If the function $f$ is differentiable at $a$ , that is if the limit $L$ exists, then this limit is called the derivative of $f$ at $a$ . The process of finding a derivative is called differentiation. The inverse process of differentiation is called integration. Derivative of a function at a point gives the slope of the tangent to the function at that function. For a linear function this slope is constant and it does not change with the point because the derivative of a linear function is constant.

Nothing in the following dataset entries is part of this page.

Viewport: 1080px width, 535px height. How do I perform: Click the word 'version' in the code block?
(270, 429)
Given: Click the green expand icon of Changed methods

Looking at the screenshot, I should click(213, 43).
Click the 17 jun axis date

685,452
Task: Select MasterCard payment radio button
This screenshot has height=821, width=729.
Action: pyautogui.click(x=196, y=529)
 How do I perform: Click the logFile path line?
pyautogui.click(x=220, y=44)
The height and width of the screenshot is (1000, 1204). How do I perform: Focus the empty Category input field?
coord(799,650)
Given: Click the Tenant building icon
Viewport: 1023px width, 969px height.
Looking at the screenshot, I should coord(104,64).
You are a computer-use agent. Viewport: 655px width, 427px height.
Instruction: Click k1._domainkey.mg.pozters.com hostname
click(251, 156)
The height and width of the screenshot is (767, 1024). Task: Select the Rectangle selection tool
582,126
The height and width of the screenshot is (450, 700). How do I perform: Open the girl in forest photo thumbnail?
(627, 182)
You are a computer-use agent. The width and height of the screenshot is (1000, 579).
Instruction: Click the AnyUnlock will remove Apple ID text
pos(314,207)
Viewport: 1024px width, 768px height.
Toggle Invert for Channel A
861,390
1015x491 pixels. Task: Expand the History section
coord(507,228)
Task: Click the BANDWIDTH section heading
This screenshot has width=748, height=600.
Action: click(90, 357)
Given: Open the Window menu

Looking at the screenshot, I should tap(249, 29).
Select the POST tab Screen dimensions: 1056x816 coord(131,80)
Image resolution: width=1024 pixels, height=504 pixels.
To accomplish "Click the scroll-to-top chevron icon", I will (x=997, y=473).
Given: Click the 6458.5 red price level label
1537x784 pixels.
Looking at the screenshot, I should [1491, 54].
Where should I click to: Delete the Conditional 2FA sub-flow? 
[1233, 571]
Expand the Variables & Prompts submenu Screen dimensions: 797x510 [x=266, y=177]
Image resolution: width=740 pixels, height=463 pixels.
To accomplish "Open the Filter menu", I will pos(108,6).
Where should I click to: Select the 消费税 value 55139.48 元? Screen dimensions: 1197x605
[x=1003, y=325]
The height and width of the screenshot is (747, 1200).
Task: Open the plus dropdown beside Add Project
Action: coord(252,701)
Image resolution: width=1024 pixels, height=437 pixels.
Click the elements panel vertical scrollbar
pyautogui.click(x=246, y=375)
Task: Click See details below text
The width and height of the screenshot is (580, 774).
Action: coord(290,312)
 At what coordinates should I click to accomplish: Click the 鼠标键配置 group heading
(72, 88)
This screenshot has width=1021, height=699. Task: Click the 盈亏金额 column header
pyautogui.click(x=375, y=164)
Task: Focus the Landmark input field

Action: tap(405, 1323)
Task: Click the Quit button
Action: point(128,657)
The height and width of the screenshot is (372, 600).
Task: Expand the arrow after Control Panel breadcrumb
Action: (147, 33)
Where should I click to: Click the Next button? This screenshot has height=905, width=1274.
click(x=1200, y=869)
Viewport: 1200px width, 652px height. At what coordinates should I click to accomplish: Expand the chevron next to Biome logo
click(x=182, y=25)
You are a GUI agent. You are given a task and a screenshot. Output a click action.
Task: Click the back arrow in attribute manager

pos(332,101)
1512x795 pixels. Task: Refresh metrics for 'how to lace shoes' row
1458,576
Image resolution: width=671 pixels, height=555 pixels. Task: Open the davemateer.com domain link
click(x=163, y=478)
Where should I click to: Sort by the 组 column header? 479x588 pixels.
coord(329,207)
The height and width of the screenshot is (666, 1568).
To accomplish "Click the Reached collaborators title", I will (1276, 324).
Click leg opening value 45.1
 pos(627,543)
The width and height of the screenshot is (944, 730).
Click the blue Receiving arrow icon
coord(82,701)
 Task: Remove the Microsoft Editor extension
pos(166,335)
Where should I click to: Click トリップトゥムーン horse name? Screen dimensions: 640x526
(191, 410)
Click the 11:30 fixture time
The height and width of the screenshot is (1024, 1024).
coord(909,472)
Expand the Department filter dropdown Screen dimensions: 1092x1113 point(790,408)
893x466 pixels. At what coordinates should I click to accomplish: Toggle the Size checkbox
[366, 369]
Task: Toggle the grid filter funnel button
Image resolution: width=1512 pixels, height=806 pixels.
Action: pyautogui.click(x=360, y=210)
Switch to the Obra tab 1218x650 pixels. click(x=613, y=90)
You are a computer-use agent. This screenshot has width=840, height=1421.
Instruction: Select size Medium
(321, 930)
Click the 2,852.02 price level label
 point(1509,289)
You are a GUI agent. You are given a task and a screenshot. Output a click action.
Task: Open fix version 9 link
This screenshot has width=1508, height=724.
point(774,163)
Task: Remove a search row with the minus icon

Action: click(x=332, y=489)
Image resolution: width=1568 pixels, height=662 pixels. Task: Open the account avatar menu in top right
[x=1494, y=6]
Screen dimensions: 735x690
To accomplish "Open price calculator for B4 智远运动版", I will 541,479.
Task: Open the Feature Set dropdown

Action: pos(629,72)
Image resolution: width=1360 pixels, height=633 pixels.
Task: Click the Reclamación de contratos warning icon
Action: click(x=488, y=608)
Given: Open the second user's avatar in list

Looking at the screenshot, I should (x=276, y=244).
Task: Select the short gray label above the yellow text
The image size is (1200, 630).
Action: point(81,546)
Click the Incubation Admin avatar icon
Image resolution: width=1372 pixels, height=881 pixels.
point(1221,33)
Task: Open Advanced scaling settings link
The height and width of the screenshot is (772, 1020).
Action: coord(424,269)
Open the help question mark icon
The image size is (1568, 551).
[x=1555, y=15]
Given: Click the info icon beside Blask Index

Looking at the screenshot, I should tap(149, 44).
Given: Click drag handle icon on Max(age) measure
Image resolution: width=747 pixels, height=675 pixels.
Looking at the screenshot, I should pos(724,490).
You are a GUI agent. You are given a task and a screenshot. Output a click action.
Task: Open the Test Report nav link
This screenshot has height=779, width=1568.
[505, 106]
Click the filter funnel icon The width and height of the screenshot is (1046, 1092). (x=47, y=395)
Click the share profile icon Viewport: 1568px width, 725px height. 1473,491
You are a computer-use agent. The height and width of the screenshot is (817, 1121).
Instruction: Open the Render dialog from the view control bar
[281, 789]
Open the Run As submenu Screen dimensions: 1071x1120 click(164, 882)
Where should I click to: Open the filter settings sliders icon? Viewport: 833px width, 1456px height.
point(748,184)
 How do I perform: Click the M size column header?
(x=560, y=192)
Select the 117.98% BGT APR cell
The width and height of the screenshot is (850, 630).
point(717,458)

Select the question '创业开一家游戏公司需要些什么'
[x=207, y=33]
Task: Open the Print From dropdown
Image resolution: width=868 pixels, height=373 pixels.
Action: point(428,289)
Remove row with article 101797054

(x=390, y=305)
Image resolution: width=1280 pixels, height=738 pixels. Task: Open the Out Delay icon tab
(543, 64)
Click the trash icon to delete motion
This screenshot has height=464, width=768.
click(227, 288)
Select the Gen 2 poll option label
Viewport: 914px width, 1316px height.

Note: We can also solve this question by the product rule of differentiation. For that we will first shift the ${x^2}$ to the LHS then differentiate both sides and apply the product rule of differentiation.
Given;
$y = \dfrac{2}{{3{x^2}}}$
On shifting we get,
$\Rightarrow {x^2}y = \dfrac{2}{3}$
Now we will differentiate both sides with respect to $x$ .
$\Rightarrow \dfrac{{d\left( {{x^2}y} \right)}}{{dx}} = \dfrac{d}{{dx}}\left( {\dfrac{2}{3}} \right)$
RHS will become zero because differentiation of constant is zero
$\Rightarrow \dfrac{{d\left( {{x^2}y} \right)}}{{dx}} = 0$
Differentiating using the product rule we get;
$\Rightarrow {x^2}\dfrac{{dy}}{{dx}} + y\dfrac{{d{x^2}}}{{dx}} = 0$
On solving we get;
$\Rightarrow {x^2}\dfrac{{dy}}{{dx}} + 2xy = 0$
On shifting the terms, we get;
$\Rightarrow \dfrac{{dy}}{{dx}} = \dfrac{{ - 2xy}}{{{x^2}}}$
Now we will put the value of $y$ . So, we get;
$\Rightarrow \dfrac{{dy}}{{dx}} = \dfrac{{ - 2x}}{{{x^2}}} \times \dfrac{2}{{3{x^2}}}$
On solving by cancelling the terms we get;
$\Rightarrow \dfrac{{dy}}{{dx}} = \dfrac{{ - 4}}{{3{x^3}}}$